His earliest researches, which provided him with material for his two doctoral theses, were devoted to animal grafting and the vitality of animal tissues, and they were followed by studies on the physiological action of various poisons, on anaesthetics, on respiration and asphyxia, on the causes of the change of color in the chameleon, etc.
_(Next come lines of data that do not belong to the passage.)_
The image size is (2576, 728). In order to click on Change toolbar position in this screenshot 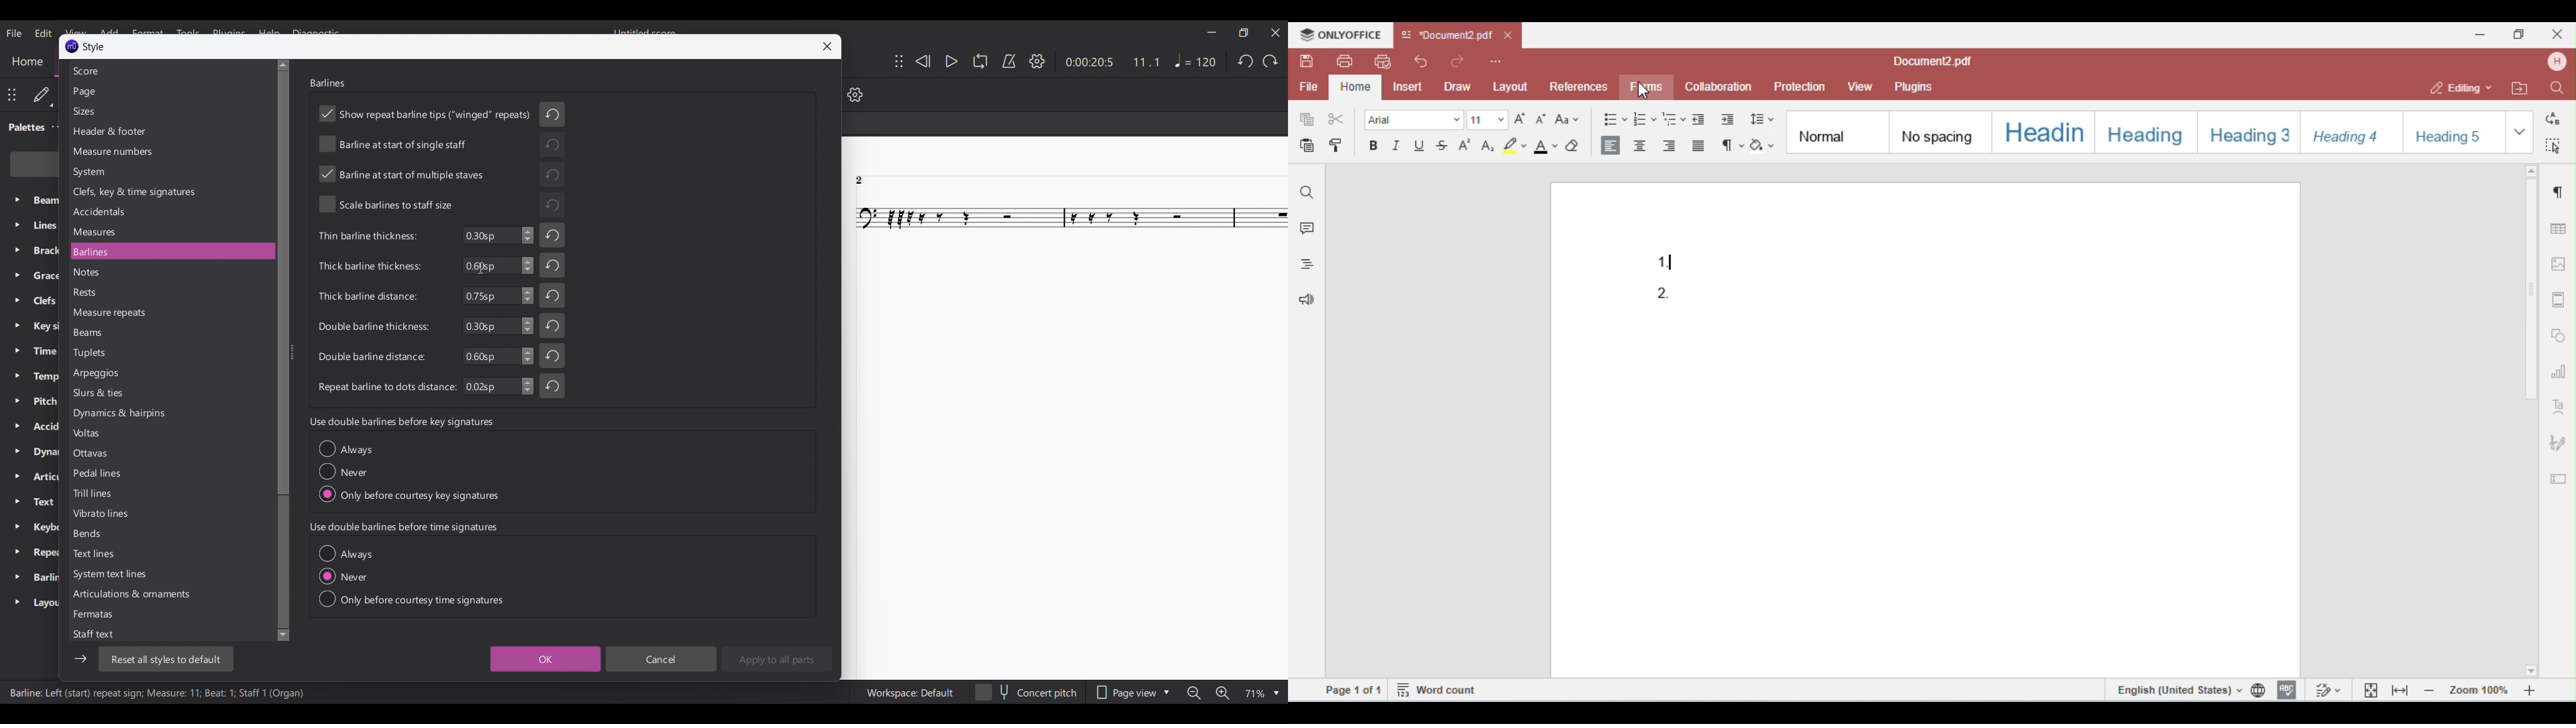, I will do `click(12, 95)`.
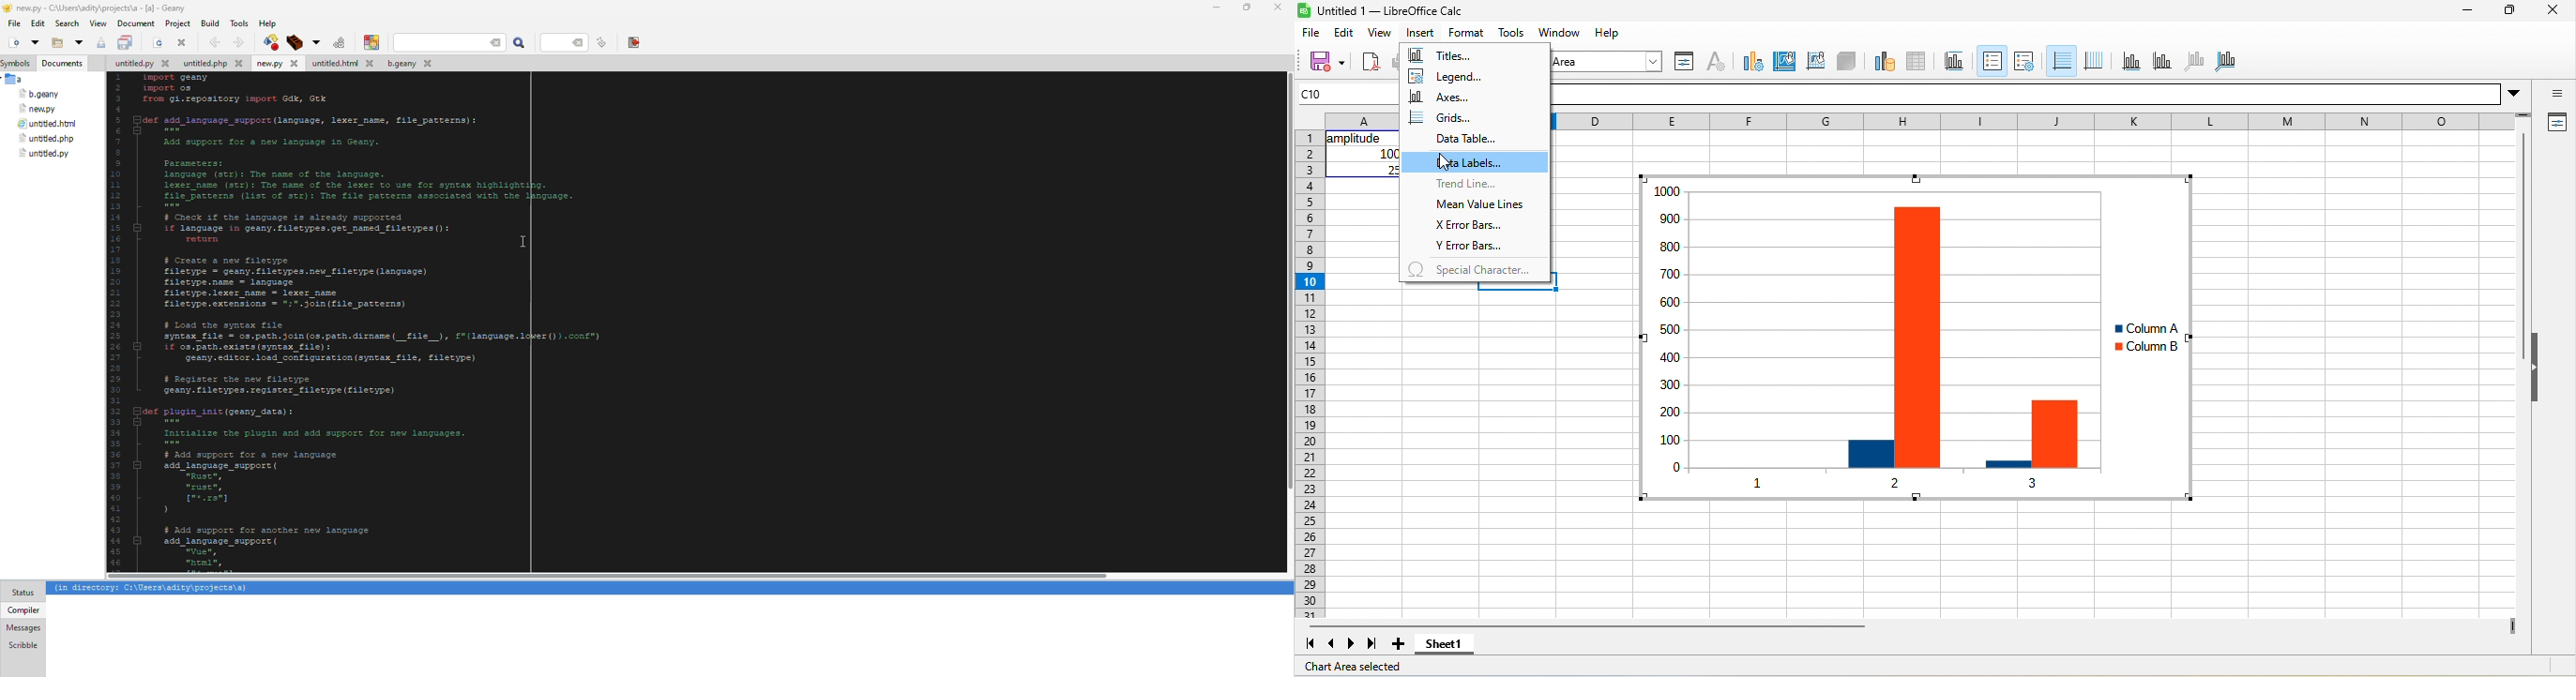 This screenshot has width=2576, height=700. I want to click on help, so click(1609, 32).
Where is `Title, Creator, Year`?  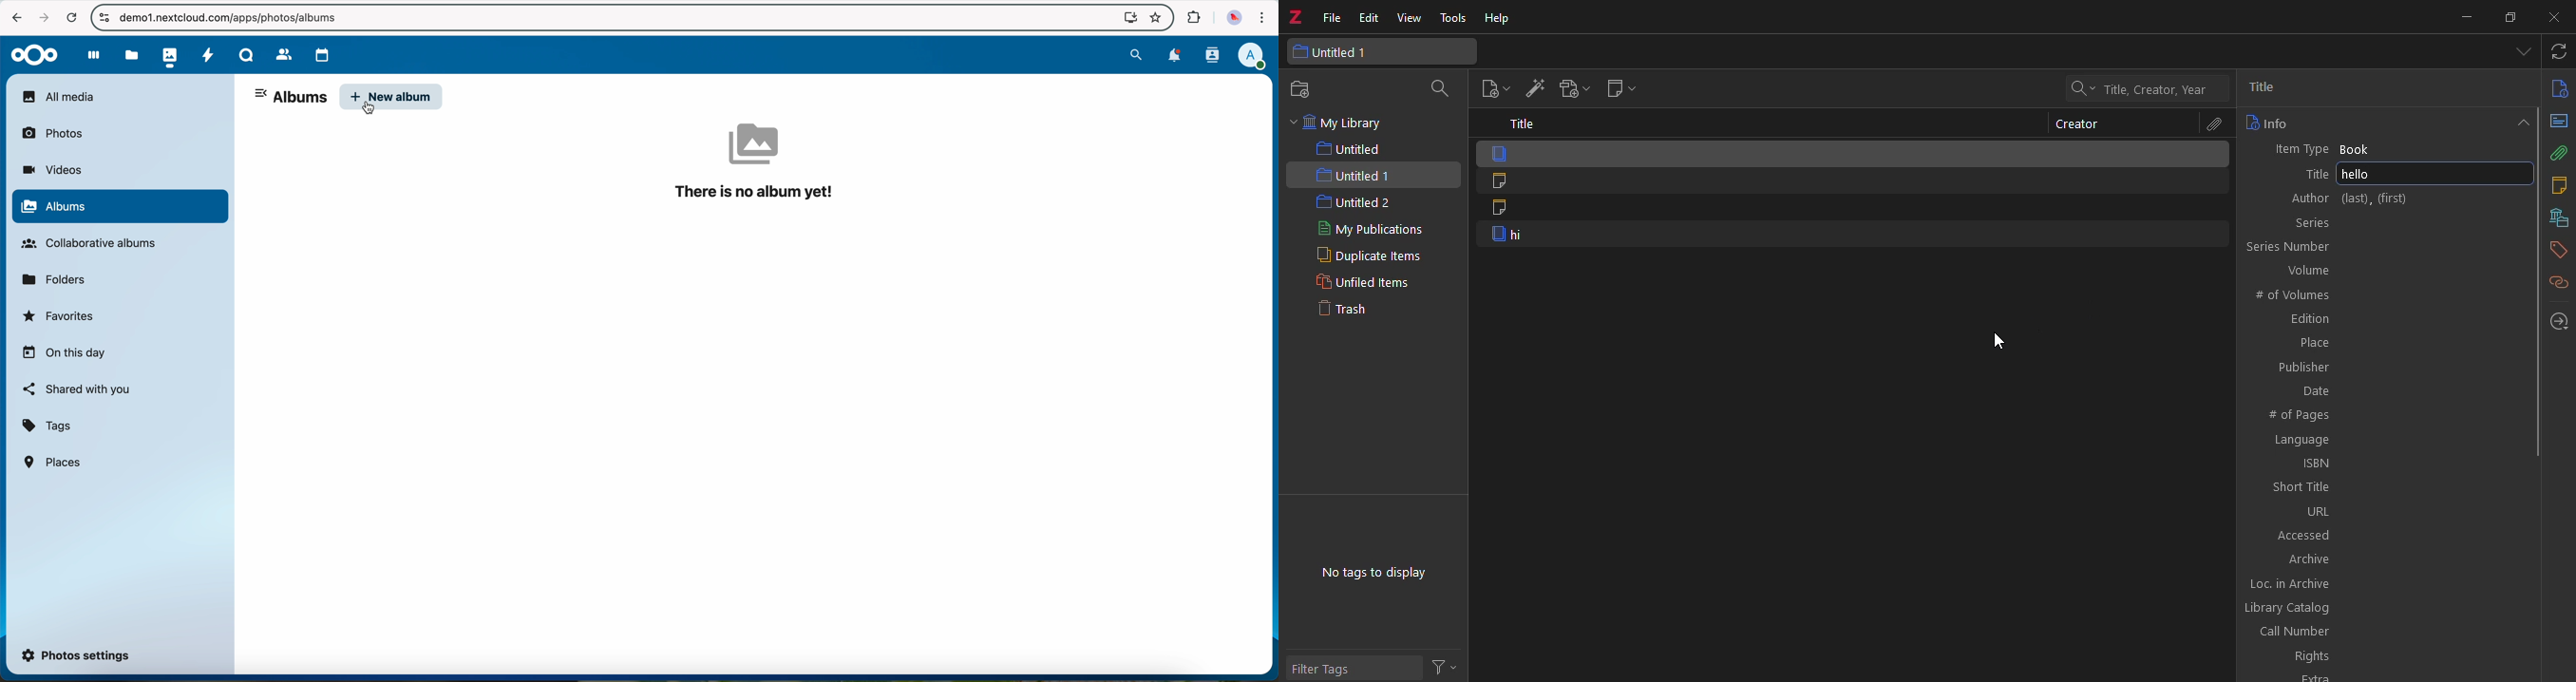
Title, Creator, Year is located at coordinates (2155, 90).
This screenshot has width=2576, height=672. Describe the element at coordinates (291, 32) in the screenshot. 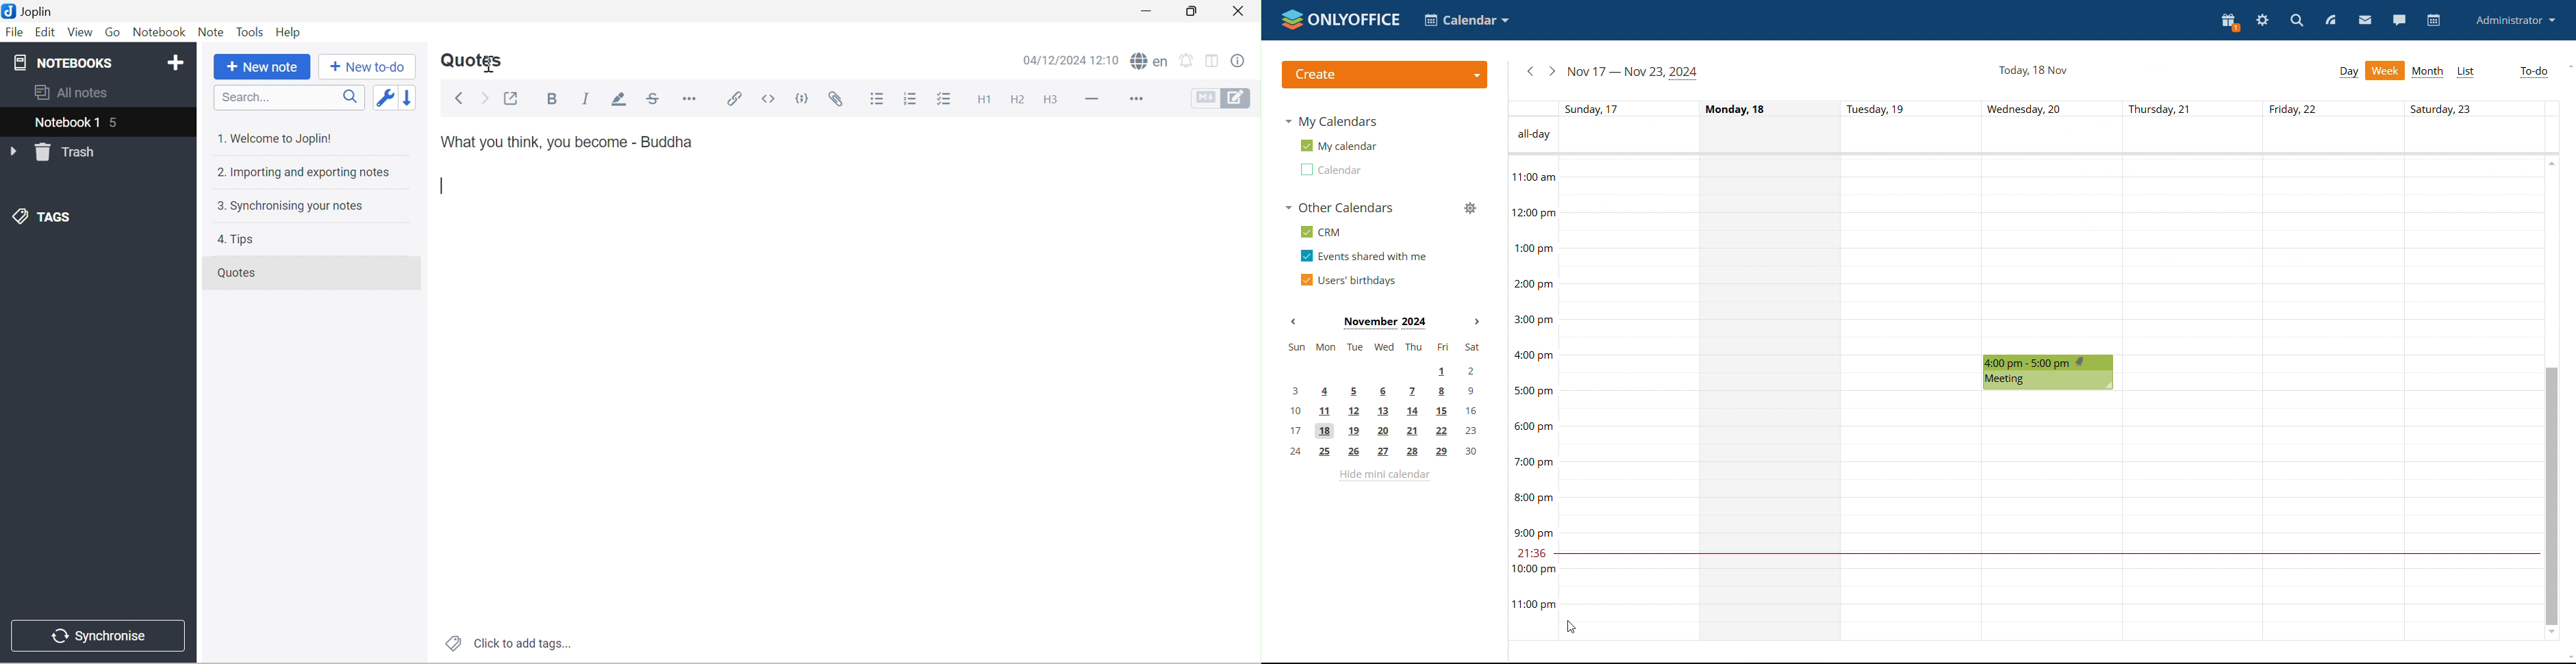

I see `Help` at that location.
He was also interested in vegetable physiology, and in particular investigated the movements of the sensitive plant, and the influence of light of different colours on the life of vegetation (photobiology).

He wrote a very successful textbook with Raphael Blanchard, Éléments de zoologie G. Masson (Paris), 1885.

In The Phrenological journal and science of health (1883) it was claimed that he held an atheistic belief.

==Racist theories==

After about 1880, he produced several elementary textbooks of scientific instruction and also various publications on educational and allied subjects. Widely used in French schools for decades as the basis for scientific education, his book La Deuxième année d'enseignement scientifique (34th edition: Armand Colin, 1896) claimed that "European whites" are far superior and more intelligent than blacks, people from Asia, and Native Americans, among others.

He also actively opposed the granting of any political rights for the indigenous people in French Algeria.